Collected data
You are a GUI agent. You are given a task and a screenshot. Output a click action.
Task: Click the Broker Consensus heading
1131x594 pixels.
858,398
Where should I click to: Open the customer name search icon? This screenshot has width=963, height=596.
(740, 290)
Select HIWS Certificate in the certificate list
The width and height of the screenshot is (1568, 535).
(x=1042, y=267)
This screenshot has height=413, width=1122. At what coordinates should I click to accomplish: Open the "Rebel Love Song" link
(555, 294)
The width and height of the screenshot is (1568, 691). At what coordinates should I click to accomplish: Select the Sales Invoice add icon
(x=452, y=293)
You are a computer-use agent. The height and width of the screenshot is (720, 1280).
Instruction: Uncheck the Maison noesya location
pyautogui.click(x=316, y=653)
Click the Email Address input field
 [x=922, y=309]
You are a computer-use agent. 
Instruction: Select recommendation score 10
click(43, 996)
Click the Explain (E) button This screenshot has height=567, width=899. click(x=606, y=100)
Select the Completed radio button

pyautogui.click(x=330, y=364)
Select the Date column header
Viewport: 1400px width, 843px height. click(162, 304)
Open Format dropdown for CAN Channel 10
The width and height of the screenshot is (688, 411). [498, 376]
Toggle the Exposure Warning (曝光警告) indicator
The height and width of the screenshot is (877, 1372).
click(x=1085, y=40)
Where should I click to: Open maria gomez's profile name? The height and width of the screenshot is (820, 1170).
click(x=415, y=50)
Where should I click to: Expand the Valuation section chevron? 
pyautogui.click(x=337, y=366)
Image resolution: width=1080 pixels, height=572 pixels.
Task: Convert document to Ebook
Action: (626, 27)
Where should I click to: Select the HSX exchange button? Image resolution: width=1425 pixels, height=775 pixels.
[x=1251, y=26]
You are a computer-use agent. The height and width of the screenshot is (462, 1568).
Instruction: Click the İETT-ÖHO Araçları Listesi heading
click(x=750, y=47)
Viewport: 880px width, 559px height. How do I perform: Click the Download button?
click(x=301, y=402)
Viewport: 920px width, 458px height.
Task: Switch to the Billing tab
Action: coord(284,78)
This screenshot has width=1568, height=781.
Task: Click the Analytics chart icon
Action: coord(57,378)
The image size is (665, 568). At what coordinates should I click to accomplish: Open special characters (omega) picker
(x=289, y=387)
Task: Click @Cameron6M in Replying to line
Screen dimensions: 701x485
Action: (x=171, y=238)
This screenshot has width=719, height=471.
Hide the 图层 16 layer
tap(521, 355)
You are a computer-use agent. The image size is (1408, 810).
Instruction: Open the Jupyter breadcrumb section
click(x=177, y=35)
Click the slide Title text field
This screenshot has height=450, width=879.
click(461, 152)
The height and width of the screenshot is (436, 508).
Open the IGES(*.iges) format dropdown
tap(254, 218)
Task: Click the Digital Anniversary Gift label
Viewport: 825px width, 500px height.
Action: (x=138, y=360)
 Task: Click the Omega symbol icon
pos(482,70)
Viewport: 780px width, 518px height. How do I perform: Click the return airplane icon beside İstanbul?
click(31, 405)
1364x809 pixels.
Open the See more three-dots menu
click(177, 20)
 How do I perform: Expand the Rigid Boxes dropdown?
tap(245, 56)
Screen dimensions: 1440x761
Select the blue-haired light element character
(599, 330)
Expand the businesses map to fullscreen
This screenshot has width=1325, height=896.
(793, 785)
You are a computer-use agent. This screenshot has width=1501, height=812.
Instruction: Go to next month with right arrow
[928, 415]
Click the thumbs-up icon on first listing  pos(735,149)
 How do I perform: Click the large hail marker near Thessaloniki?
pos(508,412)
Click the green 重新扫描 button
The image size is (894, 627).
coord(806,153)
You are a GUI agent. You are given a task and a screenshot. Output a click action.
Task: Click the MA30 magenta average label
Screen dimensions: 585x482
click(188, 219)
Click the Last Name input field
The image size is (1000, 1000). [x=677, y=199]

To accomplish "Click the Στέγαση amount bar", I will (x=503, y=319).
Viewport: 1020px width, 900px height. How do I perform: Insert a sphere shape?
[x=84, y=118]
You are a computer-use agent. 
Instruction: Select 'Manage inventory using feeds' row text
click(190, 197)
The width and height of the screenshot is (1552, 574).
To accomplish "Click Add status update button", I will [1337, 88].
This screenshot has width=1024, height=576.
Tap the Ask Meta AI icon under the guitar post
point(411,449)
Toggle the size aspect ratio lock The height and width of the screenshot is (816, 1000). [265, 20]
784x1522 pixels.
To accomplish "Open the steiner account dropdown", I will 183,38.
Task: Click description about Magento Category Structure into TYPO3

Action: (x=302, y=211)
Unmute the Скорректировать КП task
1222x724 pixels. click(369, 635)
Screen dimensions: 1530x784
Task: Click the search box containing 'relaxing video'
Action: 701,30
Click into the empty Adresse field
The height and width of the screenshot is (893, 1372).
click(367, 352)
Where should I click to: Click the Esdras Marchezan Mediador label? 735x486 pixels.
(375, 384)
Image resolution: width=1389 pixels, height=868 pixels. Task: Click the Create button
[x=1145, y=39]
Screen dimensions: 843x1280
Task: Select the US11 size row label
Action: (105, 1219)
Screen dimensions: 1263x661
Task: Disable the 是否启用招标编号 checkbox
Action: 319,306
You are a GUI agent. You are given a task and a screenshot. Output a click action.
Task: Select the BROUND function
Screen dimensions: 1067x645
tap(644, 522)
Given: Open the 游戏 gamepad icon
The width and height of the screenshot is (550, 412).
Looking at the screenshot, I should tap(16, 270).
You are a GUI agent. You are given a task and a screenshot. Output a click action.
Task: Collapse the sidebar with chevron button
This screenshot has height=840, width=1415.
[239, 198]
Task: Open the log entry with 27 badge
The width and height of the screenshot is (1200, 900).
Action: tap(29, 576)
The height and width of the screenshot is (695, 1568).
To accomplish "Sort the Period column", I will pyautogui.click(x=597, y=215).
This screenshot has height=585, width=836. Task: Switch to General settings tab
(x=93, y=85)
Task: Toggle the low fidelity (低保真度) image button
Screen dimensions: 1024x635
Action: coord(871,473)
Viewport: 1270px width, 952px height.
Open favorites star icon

- **HOW TO COMPLETE THIS TASK**:
The range runs from the line above containing "Where should I click to: Open maria" to the line containing "You are a computer-use agent. The image", inclusive. Restate those lines word for word and no others.

- **COMPLETED EXERCISE**:
Where should I click to: Open maria gomez's profile name? The height and width of the screenshot is (820, 1170).
click(x=415, y=50)
Where should I click to: Expand the Valuation section chevron? 
pyautogui.click(x=337, y=366)
Image resolution: width=1080 pixels, height=572 pixels.
Task: Convert document to Ebook
Action: (626, 27)
Where should I click to: Select the HSX exchange button? Image resolution: width=1425 pixels, height=775 pixels.
[x=1251, y=26]
You are a computer-use agent. The height and width of the screenshot is (462, 1568).
Instruction: Click the İETT-ÖHO Araçları Listesi heading
click(x=750, y=47)
Viewport: 880px width, 559px height. How do I perform: Click the Download button?
click(x=301, y=402)
Viewport: 920px width, 458px height.
Task: Switch to the Billing tab
Action: coord(284,78)
This screenshot has width=1568, height=781.
Task: Click the Analytics chart icon
Action: coord(57,378)
The image size is (665, 568). At what coordinates should I click to accomplish: Open special characters (omega) picker
(x=289, y=387)
Task: Click @Cameron6M in Replying to line
Screen dimensions: 701x485
Action: (x=171, y=238)
This screenshot has width=719, height=471.
Hide the 图层 16 layer
tap(521, 355)
You are a computer-use agent. The image size is (1408, 810).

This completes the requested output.